#### Passage shown
════
A federal judge has affirmed a decision that upheld restrictions on hunting and brown bear baiting in the Kenai National Wildlife Refuge. The ruling quashes another attempt from the state of Alaska and hunting advocates to overturn a contentious Obama-era rule.
Local conservationist groups cheer the decision. Nicole Schmitt is executive director of Alaska Wildlife Alliance, one of the case’s intervening defendants. She said her organization is excited, particularly for the brown bear protections that will be upheld.
“For people who live in the Kenai area and who enjoy the refuge, enjoy seeing the bears and recreating in this high-use area, I think it is a decision that strengthens that those opportunities are still going to be available and protects Kenai brown bears to the extent that they need to be protected as a genetically distinct population,” she said.
The decision is the latest in a legal battle dating back to 2016, when then-President Barack Obama imposed a set of regulations for the federally managed Kenai National Wildlife Refuge. The so-called “Kenai Rule” placed restrictions on hunting and trapping in the 2-million-acre refuge, including limits to brown-bear baiting and hunting in the Skilak Wildlife Recreation Area.
Soon after the rule passed, hunting advocacy group Safari Club International and the state of Alaska sued the federal government, arguing they overstepped their authority. They said the rule that first established the refuge, the 1980 Alaska National Interest Lands Conservation Act, gives the state the ultimate authority to regulate hunting on its federal lands.
A district court judge disagreed and ruled in favor of the federal government and the original Kenai Rule in 2020. Soon after, Safari Club and the state appealed.
Today, a judge with the Ninth Circuit court — the federal court of appeals for Alaska and several other states — upheld that original decision. Judge Ronald Gould agreed that the federal government has power over Alaska’s public lands, even if ANILCA gives the state responsibility for its wildlife. And when state and federal regulations compete, the judge said, the federal regulations prevail.
“Not only do the cited legal principles and laws tell us that federal law has primacy over federal lands, but also common sense tells us the same,” Gould wrote. “The federal government, and not a single state, has control over federal lands which benefit the entire country.”
════
#### List of tasks
**A.** Could you copy everything in the Kenai ruling article from "Local conservationist groups" down to "will be upheld.", without changing a word?
**B.** Which people are named in the Kenai ruling article? List them all.

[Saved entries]
════
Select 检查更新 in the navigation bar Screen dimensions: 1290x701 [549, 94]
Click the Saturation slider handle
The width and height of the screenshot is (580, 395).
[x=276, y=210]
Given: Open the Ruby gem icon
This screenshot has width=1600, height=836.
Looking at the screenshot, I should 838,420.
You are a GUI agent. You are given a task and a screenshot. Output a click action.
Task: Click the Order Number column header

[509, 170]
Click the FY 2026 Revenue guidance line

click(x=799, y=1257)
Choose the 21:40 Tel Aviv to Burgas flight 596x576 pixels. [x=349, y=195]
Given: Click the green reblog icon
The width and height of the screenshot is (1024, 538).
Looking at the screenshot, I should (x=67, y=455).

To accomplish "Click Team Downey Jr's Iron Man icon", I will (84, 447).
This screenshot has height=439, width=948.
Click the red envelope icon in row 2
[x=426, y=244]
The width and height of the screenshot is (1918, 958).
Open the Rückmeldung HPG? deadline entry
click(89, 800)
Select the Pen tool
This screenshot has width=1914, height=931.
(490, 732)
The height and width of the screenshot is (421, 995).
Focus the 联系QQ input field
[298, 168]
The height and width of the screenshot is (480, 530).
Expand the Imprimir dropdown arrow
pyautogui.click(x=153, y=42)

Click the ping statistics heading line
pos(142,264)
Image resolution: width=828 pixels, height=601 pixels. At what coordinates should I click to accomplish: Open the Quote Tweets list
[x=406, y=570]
════
#### Answers below
**A.**
Local conservationist groups cheer the decision. Nicole Schmitt is executive director of Alaska Wildlife Alliance, one of the case’s intervening defendants. She said her organization is excited, particularly for the brown bear protections that will be upheld.

**B.**
Nicole Schmitt
Barack Obama
Ronald Gould